Meter für Meter geht es langsam die Peterstraße entlang Richtung Brauereistraße. Pastors erklärt, dass Blinde, wenn es kein Leitsystem gibt – wie es an der Peterstraße der Fall ist – stets im Abstand von rund einem Meter entlang der Häuser gehen, um eine Anlehnung der Richtung zu haben. „Bestuhlung auf den Straßen, Blumenkübel, Werbeaufsteller und dergleichen machen uns den Weg dabei schwer“, so
Pastors.

An der Ecke Brauereistraße führt eine Noppenlinie über die Straße

Dass dies so ist, kann Pakusch direkt feststellen: Der erste Blumenkübel sowie ein Sonnenschirm, stabilisiert mit dicken Steinplatten, tauchen auf. Es gilt, alles mit dem Stock abzutasten, um die Art des Hindernisses festzustellen und eine Entscheidung zu treffen, wie es in einem ausreichenden Abstand umgangen werden kann.

Bei einem großen Werbeaufsteller tastet der Bürgermeister diesen nicht nur mit dem Stock ab, sondern zusätzlich auch mit der Hand. „Ich habe das zunächst für eine Mülltonne gehalten“, bemerkt er. Gullydeckel, Gitter von Kellerschächten – alles erhält ein neue Dimension. An der Ecke zur Brauereistraße führt eine Noppenlinie über die Straße. Das Zeichen für Blinde, dass es zu halten gilt, weil eine Gefahr vorliegt. In diesem Fall ist es die Kreuzung der stark befahrenen Brauereistraße. Eine weitere Querungshilfe für Menschen, die nicht sehen können, gibt es aber nicht. „Daher wünschen wir uns für diesen Bereich ein Blindenleitsystem. Das würde uns ein Stück mehr Sicherheit geben“, sagt Heenen.

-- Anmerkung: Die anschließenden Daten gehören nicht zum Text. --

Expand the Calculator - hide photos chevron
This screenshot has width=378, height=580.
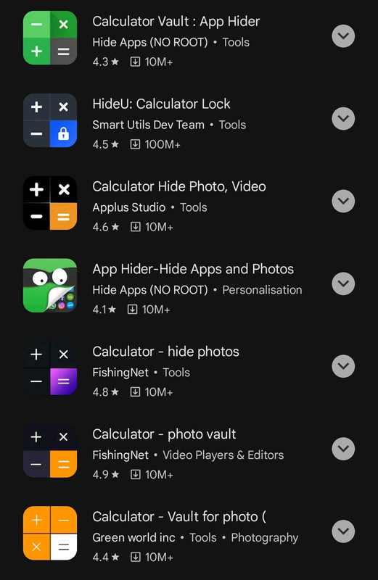(343, 366)
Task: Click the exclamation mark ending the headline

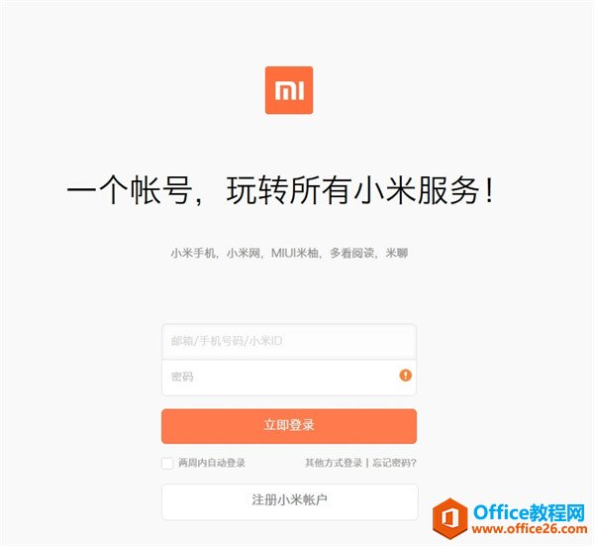Action: click(489, 190)
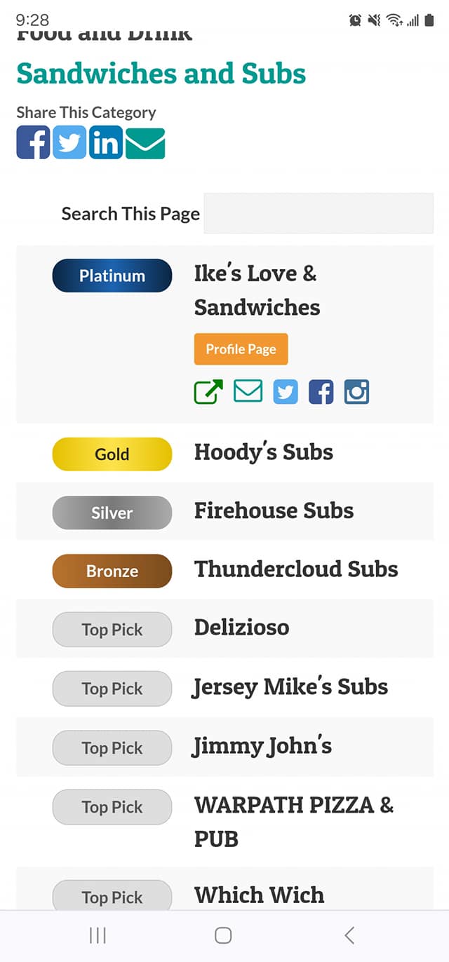Screen dimensions: 449x962
Task: Share category on Facebook icon
Action: point(33,142)
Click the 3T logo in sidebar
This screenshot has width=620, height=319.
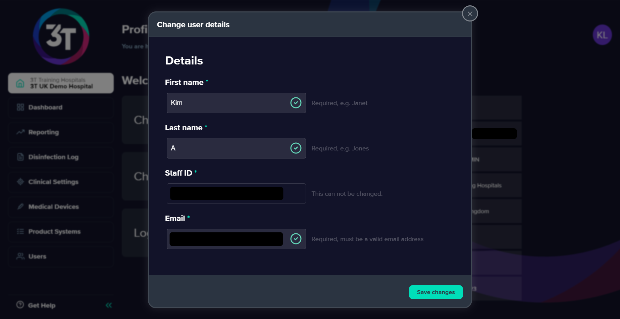pos(61,37)
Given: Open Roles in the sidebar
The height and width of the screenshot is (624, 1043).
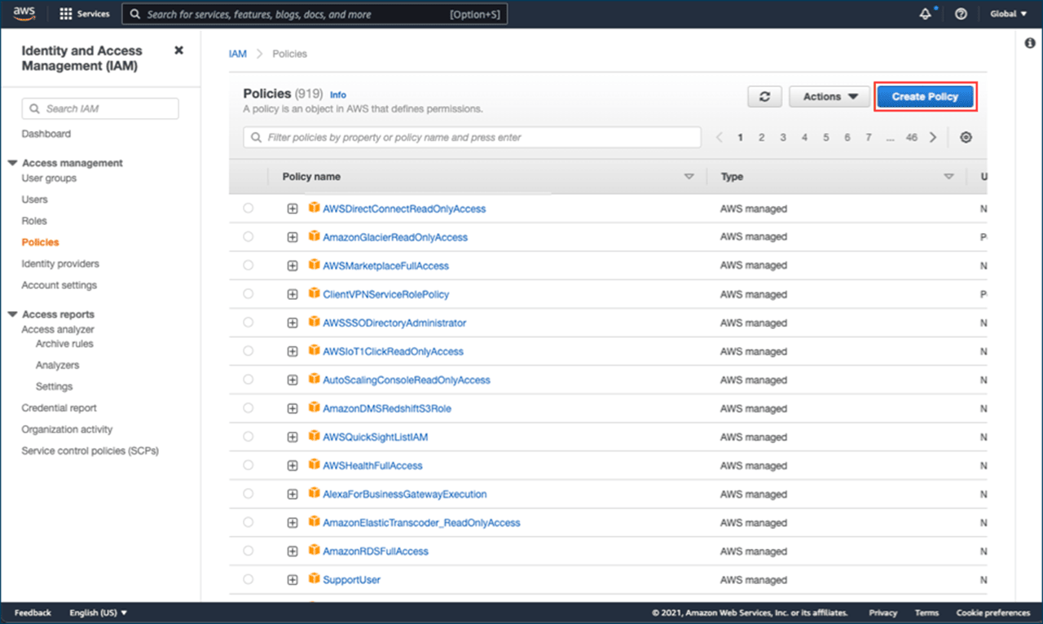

Es geht zurück zum Markt. Heenen und Pastors verweisen Pakusch auf die Rinne, die fast mittig auf der Peterstraße verläuft. „An dieser Rinne können wir uns ein stückweit orientieren. Wir wissen, dass sie zum Marktplatz führt“, sagt Pastors. Pakusch klappert mit dem Langstock entlang der Rinne, die er ebenfalls als eine wirkliche Hilfe zur Orientierung empfindet.

Wieder beim Ausgangspunkt Erren angekommen, ist er sichtlich froh, die Simulationsmaske von den Augen zu nehmen. „Ich habe nicht gewusst, wo ich bin. Ein beklemmendes Gefühl. Das ist wirklich eine andere Welt. Es ist eine ganz andere Wahrnehmung“, sagt Pakusch ernst. Er kann den Wunsch der Blinden nach einem taktilen Leitsystem in diesem Bereich von Willich voll und ganz nachvollziehen. „Ich werde das Thema mitnehmen, und wir werden schauen, was wir machen können. Vielleicht können Fördermittel in Anspruch genommen werden“, sagt der Bürgermeister, der in diesem Zusammenhang noch einmal seinem Unmut darüber Luft macht, dass ein solches Leitsystem bei der Umgestaltung des Marktplatzes nicht direkt eingebaut
wurde.

Allein das Nachrüsten am Wasserspiel, das eine Noppeneinfassung erhalten hat, um die Blinden auf die Anlage aufmerksam zu machen, verursachte Kosten in Höhe von 40.000 Euro.